Hunderte von leeren Fensterhöhlen grinsten uns an wie ausgestochene Augen. Andere Fenster waren mit Brettern zugenagelt, Ofenrohre durchbrachen wie Atemlöcher die Bretterwand, und aus manchen Schuttbergen ragten Kamine wie geologische Zeugnisse aus vorgeschichtlichen Erdzeitaltern heraus. Schon auf dieser Fahrt durch das zertrümmerte Berlin sehnte ich mich zurück ins grüne idyllische Bayern. Warum waren wir überhaupt in diese Stadt gekommen? Der Zukunft wegen, meinte meine Mutter. Doch die kommt bekanntlich in Raten.
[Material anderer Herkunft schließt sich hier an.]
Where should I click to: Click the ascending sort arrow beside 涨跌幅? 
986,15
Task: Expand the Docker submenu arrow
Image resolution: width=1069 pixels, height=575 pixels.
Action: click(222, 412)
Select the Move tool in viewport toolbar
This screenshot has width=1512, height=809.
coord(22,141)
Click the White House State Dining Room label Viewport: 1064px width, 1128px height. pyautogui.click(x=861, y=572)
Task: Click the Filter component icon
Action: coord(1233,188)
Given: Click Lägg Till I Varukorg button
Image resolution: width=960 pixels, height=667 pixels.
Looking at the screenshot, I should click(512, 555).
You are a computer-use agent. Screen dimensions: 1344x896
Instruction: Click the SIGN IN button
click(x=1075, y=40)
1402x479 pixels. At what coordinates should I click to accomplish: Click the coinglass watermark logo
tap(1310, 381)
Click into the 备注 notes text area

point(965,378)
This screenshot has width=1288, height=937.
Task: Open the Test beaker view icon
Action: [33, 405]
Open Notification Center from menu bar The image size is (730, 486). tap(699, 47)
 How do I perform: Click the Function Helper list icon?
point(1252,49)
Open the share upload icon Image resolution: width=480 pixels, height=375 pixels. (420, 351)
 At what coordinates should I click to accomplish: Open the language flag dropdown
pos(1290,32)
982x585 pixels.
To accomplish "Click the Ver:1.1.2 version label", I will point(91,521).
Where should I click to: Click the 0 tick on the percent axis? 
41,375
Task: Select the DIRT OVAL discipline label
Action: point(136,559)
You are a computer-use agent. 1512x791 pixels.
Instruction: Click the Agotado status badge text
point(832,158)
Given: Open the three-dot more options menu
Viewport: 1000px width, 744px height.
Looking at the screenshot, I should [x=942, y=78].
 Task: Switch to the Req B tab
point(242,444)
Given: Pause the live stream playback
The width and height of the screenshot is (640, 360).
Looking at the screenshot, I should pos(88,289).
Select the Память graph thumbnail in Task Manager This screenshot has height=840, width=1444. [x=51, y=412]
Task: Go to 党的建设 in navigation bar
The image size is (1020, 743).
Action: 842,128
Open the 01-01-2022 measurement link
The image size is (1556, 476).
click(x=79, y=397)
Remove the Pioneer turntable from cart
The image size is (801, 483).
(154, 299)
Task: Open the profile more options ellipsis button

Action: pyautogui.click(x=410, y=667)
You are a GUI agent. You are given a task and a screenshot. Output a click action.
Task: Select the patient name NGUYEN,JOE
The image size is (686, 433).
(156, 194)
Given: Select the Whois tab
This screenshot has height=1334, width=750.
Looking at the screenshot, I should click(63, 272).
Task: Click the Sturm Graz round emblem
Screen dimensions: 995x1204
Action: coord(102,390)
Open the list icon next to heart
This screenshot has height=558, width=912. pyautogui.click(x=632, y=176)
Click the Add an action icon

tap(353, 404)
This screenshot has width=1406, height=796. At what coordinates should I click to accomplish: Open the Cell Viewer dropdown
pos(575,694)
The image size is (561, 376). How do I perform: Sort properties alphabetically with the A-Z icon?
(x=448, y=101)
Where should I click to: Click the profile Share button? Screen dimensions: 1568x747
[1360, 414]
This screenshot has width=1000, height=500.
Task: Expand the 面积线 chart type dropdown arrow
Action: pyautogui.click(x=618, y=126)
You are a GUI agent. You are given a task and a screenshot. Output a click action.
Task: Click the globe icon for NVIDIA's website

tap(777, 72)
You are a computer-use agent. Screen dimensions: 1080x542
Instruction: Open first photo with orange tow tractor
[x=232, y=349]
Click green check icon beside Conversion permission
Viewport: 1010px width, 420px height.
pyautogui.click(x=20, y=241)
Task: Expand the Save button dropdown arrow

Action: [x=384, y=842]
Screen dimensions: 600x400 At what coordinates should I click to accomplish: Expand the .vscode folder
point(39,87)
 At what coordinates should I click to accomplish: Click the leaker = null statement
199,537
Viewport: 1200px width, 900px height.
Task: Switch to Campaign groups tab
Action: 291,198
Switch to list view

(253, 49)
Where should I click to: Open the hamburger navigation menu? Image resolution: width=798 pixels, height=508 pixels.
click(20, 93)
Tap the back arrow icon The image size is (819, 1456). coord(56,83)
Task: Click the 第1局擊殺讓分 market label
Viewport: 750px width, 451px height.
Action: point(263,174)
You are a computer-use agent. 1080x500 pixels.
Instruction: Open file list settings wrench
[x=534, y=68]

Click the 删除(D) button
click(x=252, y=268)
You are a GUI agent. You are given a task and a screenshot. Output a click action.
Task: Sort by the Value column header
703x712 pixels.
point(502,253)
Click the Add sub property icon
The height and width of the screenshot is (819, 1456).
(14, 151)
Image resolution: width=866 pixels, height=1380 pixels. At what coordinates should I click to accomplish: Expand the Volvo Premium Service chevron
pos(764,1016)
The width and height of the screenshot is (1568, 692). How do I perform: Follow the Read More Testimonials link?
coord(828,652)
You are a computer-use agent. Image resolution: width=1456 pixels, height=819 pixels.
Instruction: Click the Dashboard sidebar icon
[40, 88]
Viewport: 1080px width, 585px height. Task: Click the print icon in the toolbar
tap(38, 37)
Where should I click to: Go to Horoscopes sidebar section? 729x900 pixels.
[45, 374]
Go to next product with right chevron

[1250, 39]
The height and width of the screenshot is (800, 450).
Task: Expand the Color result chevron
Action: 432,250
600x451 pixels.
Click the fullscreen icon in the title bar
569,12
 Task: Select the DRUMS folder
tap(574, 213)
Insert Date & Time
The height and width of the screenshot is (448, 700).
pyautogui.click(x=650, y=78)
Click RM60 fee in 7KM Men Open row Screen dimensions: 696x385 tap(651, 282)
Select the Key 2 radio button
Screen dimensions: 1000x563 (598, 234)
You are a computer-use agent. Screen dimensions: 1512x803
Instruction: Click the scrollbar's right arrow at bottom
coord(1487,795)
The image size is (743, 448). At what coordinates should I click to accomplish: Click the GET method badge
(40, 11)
Erst einmal fuhren wir zur ärztlichen Untersuchung und zur Entlausung – für normale Reisende ja eher ungewöhnlich. Aber nun begann ein neuer Abschnitt in meinem Umzugs- und Zigeunerleben.

Brennholz und Kartoffeln
Berlin bedeutete für mich nicht nur eine Umstellung vom Land auf die Stadt, Berlin war einfach eine riesige Enttäuschung. Das freie Durchstreifen von Wiesen und Wald, von Scheunen und Bauernhof war vorbei, ich sah keine Pferde und Kühe mehr, keine Hühner und Enten und‚ was das Schlimmste war: Es gab viel weniger zu essen. Hunger hatte ich jetzt im Grunde immer.